The Bronx Times spoke with a resident who declined to give her name but said she worked with children in the South Bronx. To her, the meeting was fruitless.
“You’re just telling us what we don’t want to hear,” she said. “‘Too late, suck it up.’ We’re worried about this.”
The resident said she already worries constantly about the children in her care. “We just lost a boy going to school. What’s next?” she said, referring to 14-year-old Caleb Rijos, who was randomly stabbed to death on East 138th Street on Jan. 10.
Pedro Suarez, director of the Third Avenue Business Improvement District, told the crowd that although the new shelter is not in his catchment area, it will still impact the surrounding community.

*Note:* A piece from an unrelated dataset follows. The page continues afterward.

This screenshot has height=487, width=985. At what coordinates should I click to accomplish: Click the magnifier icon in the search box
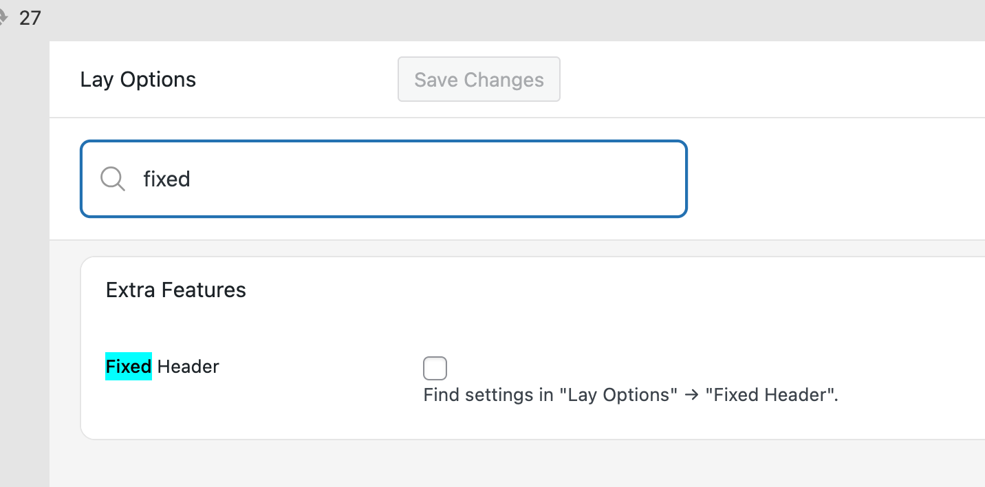[x=112, y=179]
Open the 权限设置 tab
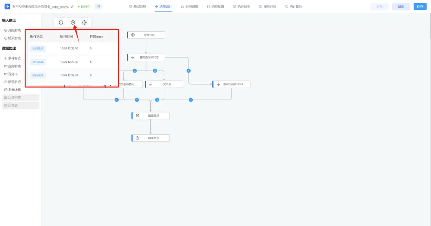 (x=190, y=7)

He recommended allocating funds to support the area, saying the decision to site the shelter in the South Bronx “has to come with commitments.” And the curfew may not be enough to stop crime, said Suarez.
“It’s what happens when people are going to school and work, not just 11 p.m. to 6 a.m.,” he said. “This community’s very much on a precipice right now.”
Gabriel DeJesus, president of the 40th Precinct Community Council, told the Bronx Times that the meeting was “not productive at all.”
In a statement on social media after the meeting, the precinct council said the plan overburdens a community already inundated with drug activity, violence and “emotionally disturbed persons.”
The precinct council proposes in that statement “smaller, decentralized shelters with comprehensive support services” along with workforce development opportunities. Above all, the statement said, “Transparency in the planning and implementation of such projects is not optional — it is a must.”
Varlack said although the administration got off to a bad start, it remained committed to “regular conversations with the community” going forward. Guiliani said once the site is open, it will have a publicly-available email address and phone number for residents to report any issues.
As the plan drives forward, Barber echoed the need for open communication and called on residents to organize and continue opposing it, even if the ink is already dried.
“Let this be a lesson learned to the Adams administration and every administration — it’s the voice of the people that counts.”